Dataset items
*****

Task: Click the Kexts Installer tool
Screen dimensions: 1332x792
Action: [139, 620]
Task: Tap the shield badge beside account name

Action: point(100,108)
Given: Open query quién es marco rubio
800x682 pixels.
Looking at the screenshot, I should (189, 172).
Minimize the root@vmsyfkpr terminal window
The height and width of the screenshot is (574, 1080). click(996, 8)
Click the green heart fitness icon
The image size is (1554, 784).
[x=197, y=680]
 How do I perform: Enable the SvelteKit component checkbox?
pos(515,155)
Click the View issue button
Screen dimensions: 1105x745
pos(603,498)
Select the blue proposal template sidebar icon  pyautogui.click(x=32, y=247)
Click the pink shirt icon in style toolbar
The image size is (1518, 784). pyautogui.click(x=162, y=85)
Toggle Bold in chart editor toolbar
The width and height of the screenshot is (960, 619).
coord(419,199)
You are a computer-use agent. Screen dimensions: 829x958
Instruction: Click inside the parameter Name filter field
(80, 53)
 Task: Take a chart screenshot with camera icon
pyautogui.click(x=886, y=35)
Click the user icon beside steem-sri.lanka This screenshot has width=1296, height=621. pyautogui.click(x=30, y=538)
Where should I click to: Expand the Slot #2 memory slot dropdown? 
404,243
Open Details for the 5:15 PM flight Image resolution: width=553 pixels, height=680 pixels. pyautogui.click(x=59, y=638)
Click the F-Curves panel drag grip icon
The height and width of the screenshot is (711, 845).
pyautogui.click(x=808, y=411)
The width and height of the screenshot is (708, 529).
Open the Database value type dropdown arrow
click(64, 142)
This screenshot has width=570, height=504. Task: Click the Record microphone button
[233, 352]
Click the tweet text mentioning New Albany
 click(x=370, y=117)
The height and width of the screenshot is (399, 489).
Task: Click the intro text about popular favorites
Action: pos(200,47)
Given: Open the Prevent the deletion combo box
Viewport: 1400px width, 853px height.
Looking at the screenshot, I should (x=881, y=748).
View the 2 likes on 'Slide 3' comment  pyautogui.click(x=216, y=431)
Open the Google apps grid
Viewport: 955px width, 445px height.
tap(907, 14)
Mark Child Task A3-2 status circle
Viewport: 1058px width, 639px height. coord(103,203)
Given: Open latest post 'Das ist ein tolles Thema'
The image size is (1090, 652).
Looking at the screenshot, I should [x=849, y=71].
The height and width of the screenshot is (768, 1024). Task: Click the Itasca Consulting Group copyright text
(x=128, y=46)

*****

Every record shown above must be echoed exactly.

Task: Click the Kexts Installer tool
Screen dimensions: 1332x792
Action: [139, 620]
Task: Tap the shield badge beside account name

Action: point(100,108)
Given: Open query quién es marco rubio
800x682 pixels.
Looking at the screenshot, I should (189, 172).
Minimize the root@vmsyfkpr terminal window
The height and width of the screenshot is (574, 1080). click(996, 8)
Click the green heart fitness icon
The image size is (1554, 784).
[x=197, y=680]
 How do I perform: Enable the SvelteKit component checkbox?
pos(515,155)
Click the View issue button
Screen dimensions: 1105x745
pos(603,498)
Select the blue proposal template sidebar icon  pyautogui.click(x=32, y=247)
Click the pink shirt icon in style toolbar
The image size is (1518, 784). pyautogui.click(x=162, y=85)
Toggle Bold in chart editor toolbar
The width and height of the screenshot is (960, 619).
coord(419,199)
You are a computer-use agent. Screen dimensions: 829x958
Instruction: Click inside the parameter Name filter field
(80, 53)
 Task: Take a chart screenshot with camera icon
pyautogui.click(x=886, y=35)
Click the user icon beside steem-sri.lanka This screenshot has width=1296, height=621. pyautogui.click(x=30, y=538)
Where should I click to: Expand the Slot #2 memory slot dropdown? 
404,243
Open Details for the 5:15 PM flight Image resolution: width=553 pixels, height=680 pixels. pyautogui.click(x=59, y=638)
Click the F-Curves panel drag grip icon
The height and width of the screenshot is (711, 845).
pyautogui.click(x=808, y=411)
The width and height of the screenshot is (708, 529).
Open the Database value type dropdown arrow
click(64, 142)
This screenshot has width=570, height=504. Task: Click the Record microphone button
[233, 352]
Click the tweet text mentioning New Albany
 click(x=370, y=117)
The height and width of the screenshot is (399, 489).
Task: Click the intro text about popular favorites
Action: pos(200,47)
Given: Open the Prevent the deletion combo box
Viewport: 1400px width, 853px height.
Looking at the screenshot, I should (x=881, y=748).
View the 2 likes on 'Slide 3' comment  pyautogui.click(x=216, y=431)
Open the Google apps grid
Viewport: 955px width, 445px height.
tap(907, 14)
Mark Child Task A3-2 status circle
Viewport: 1058px width, 639px height. coord(103,203)
Given: Open latest post 'Das ist ein tolles Thema'
The image size is (1090, 652).
Looking at the screenshot, I should [x=849, y=71].
The height and width of the screenshot is (768, 1024). Task: Click the Itasca Consulting Group copyright text
(x=128, y=46)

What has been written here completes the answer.